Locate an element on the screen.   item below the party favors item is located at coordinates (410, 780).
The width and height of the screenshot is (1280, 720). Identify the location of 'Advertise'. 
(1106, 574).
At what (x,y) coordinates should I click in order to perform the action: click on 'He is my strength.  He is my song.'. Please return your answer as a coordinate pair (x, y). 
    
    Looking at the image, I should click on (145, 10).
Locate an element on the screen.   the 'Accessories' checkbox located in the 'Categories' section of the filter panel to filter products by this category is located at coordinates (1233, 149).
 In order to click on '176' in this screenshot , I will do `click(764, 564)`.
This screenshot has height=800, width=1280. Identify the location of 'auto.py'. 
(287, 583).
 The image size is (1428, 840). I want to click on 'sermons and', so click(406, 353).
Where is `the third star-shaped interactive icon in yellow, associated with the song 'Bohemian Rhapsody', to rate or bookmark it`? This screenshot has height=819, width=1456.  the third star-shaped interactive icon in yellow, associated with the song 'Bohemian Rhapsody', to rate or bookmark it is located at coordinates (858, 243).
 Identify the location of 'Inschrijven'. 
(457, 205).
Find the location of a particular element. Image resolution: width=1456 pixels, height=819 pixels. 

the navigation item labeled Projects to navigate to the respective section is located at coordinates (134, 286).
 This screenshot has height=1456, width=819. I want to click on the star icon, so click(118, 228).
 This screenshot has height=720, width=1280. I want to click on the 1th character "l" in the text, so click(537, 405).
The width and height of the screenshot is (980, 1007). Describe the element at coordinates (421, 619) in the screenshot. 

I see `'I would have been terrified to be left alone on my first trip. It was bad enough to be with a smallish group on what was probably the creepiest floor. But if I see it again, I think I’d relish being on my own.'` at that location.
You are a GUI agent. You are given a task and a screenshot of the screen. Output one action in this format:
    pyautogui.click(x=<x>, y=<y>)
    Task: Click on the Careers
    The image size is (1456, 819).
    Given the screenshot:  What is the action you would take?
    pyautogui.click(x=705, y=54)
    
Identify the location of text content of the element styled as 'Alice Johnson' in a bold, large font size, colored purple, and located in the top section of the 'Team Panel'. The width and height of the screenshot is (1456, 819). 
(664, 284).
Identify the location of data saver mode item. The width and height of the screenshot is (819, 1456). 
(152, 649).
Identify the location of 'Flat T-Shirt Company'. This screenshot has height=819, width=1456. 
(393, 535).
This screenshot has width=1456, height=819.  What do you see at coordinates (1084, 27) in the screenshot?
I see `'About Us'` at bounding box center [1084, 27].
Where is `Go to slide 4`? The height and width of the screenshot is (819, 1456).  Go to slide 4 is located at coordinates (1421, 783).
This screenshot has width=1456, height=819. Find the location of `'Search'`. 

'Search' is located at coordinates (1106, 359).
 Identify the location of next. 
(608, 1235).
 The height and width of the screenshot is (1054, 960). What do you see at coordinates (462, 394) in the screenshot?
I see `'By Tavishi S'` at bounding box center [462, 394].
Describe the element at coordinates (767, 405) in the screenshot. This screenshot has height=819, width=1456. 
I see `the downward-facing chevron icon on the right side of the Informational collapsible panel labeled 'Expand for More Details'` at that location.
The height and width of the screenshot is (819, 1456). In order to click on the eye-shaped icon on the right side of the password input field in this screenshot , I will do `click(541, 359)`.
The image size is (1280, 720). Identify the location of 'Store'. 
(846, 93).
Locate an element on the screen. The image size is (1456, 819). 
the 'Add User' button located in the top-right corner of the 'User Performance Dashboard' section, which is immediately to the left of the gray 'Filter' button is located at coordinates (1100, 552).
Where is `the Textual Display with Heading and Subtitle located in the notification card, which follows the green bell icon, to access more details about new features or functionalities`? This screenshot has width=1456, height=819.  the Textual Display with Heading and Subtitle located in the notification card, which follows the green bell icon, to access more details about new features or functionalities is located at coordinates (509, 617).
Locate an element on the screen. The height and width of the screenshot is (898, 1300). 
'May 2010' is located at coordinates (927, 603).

WRITTEN TASK —
Lay out every line of the records above as a Markdown table with two columns, Row and Line. Put each line's number in Row, and omit blank lines.

EXERCISE RESULT —
| Row | Line |
|---|---|
| 1 | Locate an element on the screen.   item below the party favors item is located at coordinates (410, 780). |
| 2 | The width and height of the screenshot is (1280, 720). Identify the location of 'Advertise'.  |
| 3 | (1106, 574). |
| 4 | At what (x,y) coordinates should I click in order to perform the action: click on 'He is my strength.  He is my song.'. Please return your answer as a coordinate pair (x, y).  |
| 5 |     Looking at the image, I should click on (145, 10). |
| 6 | Locate an element on the screen.   the 'Accessories' checkbox located in the 'Categories' section of the filter panel to filter products by this category is located at coordinates (1233, 149). |
| 7 |  In order to click on '176' in this screenshot , I will do `click(764, 564)`. |
| 8 | This screenshot has height=800, width=1280. Identify the location of 'auto.py'.  |
| 9 | (287, 583). |
| 10 |  The image size is (1428, 840). I want to click on 'sermons and', so click(406, 353). |
| 11 | Where is `the third star-shaped interactive icon in yellow, associated with the song 'Bohemian Rhapsody', to rate or bookmark it`? This screenshot has height=819, width=1456.  the third star-shaped interactive icon in yellow, associated with the song 'Bohemian Rhapsody', to rate or bookmark it is located at coordinates (858, 243). |
| 12 |  Identify the location of 'Inschrijven'.  |
| 13 | (457, 205). |
| 14 | Find the location of a particular element. Image resolution: width=1456 pixels, height=819 pixels.  |
| 15 | the navigation item labeled Projects to navigate to the respective section is located at coordinates (134, 286). |
| 16 |  This screenshot has height=1456, width=819. I want to click on the star icon, so click(118, 228). |
| 17 |  This screenshot has height=720, width=1280. I want to click on the 1th character "l" in the text, so click(537, 405). |
| 18 | The width and height of the screenshot is (980, 1007). Describe the element at coordinates (421, 619) in the screenshot.  |
| 19 | I see `'I would have been terrified to be left alone on my first trip. It was bad enough to be with a smallish group on what was probably the creepiest floor. But if I see it again, I think I’d relish being on my own.'` at that location. |
| 20 | You are a GUI agent. You are given a task and a screenshot of the screen. Output one action in this format: |
| 21 |     pyautogui.click(x=<x>, y=<y>) |
| 22 |     Task: Click on the Careers |
| 23 |     The image size is (1456, 819). |
| 24 |     Given the screenshot:  What is the action you would take? |
| 25 |     pyautogui.click(x=705, y=54) |
| 26 | Identify the location of text content of the element styled as 'Alice Johnson' in a bold, large font size, colored purple, and located in the top section of the 'Team Panel'. The width and height of the screenshot is (1456, 819).  |
| 27 | (664, 284). |
| 28 | Identify the location of data saver mode item. The width and height of the screenshot is (819, 1456).  |
| 29 | (152, 649). |
| 30 | Identify the location of 'Flat T-Shirt Company'. This screenshot has height=819, width=1456.  |
| 31 | (393, 535). |
| 32 | This screenshot has width=1456, height=819.  What do you see at coordinates (1084, 27) in the screenshot? |
| 33 | I see `'About Us'` at bounding box center [1084, 27]. |
| 34 | Where is `Go to slide 4`? The height and width of the screenshot is (819, 1456).  Go to slide 4 is located at coordinates (1421, 783). |
| 35 | This screenshot has width=1456, height=819. Find the location of `'Search'`.  |
| 36 | 'Search' is located at coordinates (1106, 359). |
| 37 |  Identify the location of next.  |
| 38 | (608, 1235). |
| 39 |  The height and width of the screenshot is (1054, 960). What do you see at coordinates (462, 394) in the screenshot? |
| 40 | I see `'By Tavishi S'` at bounding box center [462, 394]. |
| 41 | Describe the element at coordinates (767, 405) in the screenshot. This screenshot has height=819, width=1456.  |
| 42 | I see `the downward-facing chevron icon on the right side of the Informational collapsible panel labeled 'Expand for More Details'` at that location. |
| 43 | The height and width of the screenshot is (819, 1456). In order to click on the eye-shaped icon on the right side of the password input field in this screenshot , I will do `click(541, 359)`. |
| 44 | The image size is (1280, 720). Identify the location of 'Store'.  |
| 45 | (846, 93). |
| 46 | Locate an element on the screen. The image size is (1456, 819).  |
| 47 | the 'Add User' button located in the top-right corner of the 'User Performance Dashboard' section, which is immediately to the left of the gray 'Filter' button is located at coordinates (1100, 552). |
| 48 | Where is `the Textual Display with Heading and Subtitle located in the notification card, which follows the green bell icon, to access more details about new features or functionalities`? This screenshot has width=1456, height=819.  the Textual Display with Heading and Subtitle located in the notification card, which follows the green bell icon, to access more details about new features or functionalities is located at coordinates (509, 617). |
| 49 | Locate an element on the screen. The height and width of the screenshot is (898, 1300).  |
| 50 | 'May 2010' is located at coordinates (927, 603). |